Prévue dans l’accord, la création d’un organe de gouvernance, baptisé « comité de pilotage de la politique conventionnelle » (CPPC), est loin de rassurer les syndicats de pharmaciens. Cette instance permettrait aux industriels de prendre la main sur la politique de régulation des prix. Les pharmaciens n’étant pas présents au CPPC, Philippe Gaertner appelle à la plus grande vigilance, « d’autant que la lettre de mission adressée par les différents ministères au président du CEPS n’est pas encore connue ». Le président de la FSPF craint aussi que les discussions sur des contreparties ne relèvent pas forcément des mêmes approches entre l’industrie et l’officine : « Si l’on réduit ou limite la baisse des prix sur les princeps, le risque est d’aller chercher ailleurs l’économie, en particulier là où la contribution de l’officine est plus élevée. »

Eric Baseilhac tient à rassurer les officinaux : « Il ne devrait pas y avoir de mesures économiques concernant le médicament qui ne soient pas présentées au préalable au comité de suivi » – où sont présents les officinaux.

De son côté, Gilles Bonnefond juge « scandaleux » que la profession n’ait pas été associée à cette convention, alors que l’USPO avait demandé à être partie prenante dans les discussions portant sur des mesures ayant un impact direct sur l’économie de l’officine. « Après avoir été absente de la loi de santé, la pharmacie est absente de la politique globale de régulation des prix,du pilotage des génériques, des biosimilaires et du suivi de l’évaluation en vie réelle des médicaments », fustige Gilles Bonnefond.

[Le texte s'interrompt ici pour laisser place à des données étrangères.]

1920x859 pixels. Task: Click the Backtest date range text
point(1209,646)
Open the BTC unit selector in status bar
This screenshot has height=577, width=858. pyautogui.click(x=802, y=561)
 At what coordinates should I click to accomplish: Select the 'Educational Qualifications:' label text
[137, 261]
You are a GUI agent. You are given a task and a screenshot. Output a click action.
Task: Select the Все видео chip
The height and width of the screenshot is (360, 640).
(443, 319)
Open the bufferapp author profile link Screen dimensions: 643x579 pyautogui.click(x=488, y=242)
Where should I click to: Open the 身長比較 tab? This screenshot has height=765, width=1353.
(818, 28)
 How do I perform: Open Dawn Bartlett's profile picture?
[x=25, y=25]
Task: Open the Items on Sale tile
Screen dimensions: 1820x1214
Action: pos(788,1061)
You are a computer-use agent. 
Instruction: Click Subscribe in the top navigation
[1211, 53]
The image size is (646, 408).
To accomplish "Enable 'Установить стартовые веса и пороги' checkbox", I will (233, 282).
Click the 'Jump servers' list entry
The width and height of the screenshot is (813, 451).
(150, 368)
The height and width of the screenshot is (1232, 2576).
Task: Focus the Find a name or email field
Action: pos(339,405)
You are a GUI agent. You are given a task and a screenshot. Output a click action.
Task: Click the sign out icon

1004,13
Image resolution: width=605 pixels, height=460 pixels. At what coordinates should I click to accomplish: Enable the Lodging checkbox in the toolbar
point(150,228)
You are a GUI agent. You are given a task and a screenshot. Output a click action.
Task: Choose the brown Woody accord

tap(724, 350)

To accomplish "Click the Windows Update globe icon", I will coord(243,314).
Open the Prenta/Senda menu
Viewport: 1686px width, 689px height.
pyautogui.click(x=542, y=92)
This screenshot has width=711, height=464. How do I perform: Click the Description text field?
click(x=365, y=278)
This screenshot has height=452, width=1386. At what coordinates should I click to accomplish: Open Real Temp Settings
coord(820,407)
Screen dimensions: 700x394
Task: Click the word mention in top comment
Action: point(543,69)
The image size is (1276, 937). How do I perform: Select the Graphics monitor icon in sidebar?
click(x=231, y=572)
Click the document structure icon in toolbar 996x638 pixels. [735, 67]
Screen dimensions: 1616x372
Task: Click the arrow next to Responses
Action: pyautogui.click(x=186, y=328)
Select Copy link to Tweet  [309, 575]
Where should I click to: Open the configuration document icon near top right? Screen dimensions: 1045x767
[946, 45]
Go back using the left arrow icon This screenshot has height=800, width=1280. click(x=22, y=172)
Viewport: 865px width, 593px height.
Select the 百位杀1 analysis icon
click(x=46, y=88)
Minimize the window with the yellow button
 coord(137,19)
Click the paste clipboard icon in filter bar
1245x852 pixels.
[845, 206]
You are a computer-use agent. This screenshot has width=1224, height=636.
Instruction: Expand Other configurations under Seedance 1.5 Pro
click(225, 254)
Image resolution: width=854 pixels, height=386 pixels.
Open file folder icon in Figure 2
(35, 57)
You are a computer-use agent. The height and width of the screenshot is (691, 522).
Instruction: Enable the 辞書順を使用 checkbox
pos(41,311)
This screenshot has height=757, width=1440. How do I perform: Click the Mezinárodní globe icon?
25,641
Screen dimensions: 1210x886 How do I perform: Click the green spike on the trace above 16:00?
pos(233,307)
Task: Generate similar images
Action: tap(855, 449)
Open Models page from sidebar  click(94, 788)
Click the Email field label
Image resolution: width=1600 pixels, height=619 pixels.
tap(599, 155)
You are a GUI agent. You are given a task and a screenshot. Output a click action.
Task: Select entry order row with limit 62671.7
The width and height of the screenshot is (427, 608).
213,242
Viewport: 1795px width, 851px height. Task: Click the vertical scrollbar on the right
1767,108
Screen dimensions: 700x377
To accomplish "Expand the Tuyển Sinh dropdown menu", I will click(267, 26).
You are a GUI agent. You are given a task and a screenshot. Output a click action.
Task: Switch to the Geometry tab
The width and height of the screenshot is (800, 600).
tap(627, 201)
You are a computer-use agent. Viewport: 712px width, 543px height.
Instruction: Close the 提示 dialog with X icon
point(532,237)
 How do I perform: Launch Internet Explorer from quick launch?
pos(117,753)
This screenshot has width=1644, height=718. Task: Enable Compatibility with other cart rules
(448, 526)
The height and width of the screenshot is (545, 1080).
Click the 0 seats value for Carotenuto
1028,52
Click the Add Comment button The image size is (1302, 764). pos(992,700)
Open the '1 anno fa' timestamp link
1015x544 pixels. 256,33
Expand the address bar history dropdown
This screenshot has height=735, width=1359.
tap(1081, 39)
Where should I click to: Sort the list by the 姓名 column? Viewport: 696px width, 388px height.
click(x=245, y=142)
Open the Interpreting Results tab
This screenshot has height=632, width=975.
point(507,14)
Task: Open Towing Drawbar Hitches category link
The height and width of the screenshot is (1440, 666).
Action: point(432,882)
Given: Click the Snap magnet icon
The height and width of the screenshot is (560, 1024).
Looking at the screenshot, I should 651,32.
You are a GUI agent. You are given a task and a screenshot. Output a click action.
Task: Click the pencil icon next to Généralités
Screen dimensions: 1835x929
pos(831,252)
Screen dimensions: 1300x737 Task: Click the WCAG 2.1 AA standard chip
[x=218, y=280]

Comprenant la crainte des syndicats, Claude Le Pen relativise la portée de cet accord-cadre et ses conséquences pour l’économie de l’officine. « Il n’est pas destiné à définir la politique du médicament mais à la mettre en œuvre, le comité de pilotage de la politique conventionnelle n’est pas une instance décisionnaire et, sur le fond, la politique des prix décidée par les pouvoirs publics continuera à s’appliquer. » maintient-il.

Si c’est un économiste de la santé qui le dit…

Le Gemme salue l’accord

Déléguée générale du Gemme, Catherine Bourrienne-Bautista note des points positifs : un div en phase avec le plan d’action de promotion des génériques signé par le CEPS, la création d’un groupe de pilotage des médicaments biosimilaires et l’accélération de leur inscription au remboursement… « Jusqu’ici, le générique servait essentiellement de variable d’ajustement et les laboratoires avaient assez peu de visibilité », souligne-t-elle. Autres avancées pour le Gemme : la prise en compte dans la politique de fixation des prix des investissements en développement ou production réalisés au sein de l’Union européenne, ou encore l’adoption de règles de tarification pour des spécialités dont les conditions en vigueur conduiraient à une impossibilité de développement de l’offre. « L’article 19 permet de développer une offre en produits compliqués à fabriquer ou en produits de niche, moyennant une décote moindre sur le prix industriel du générique », ajoute Catherine Bourrienne-Bautista, attendant néanmoins « la mise en œuvre du div ».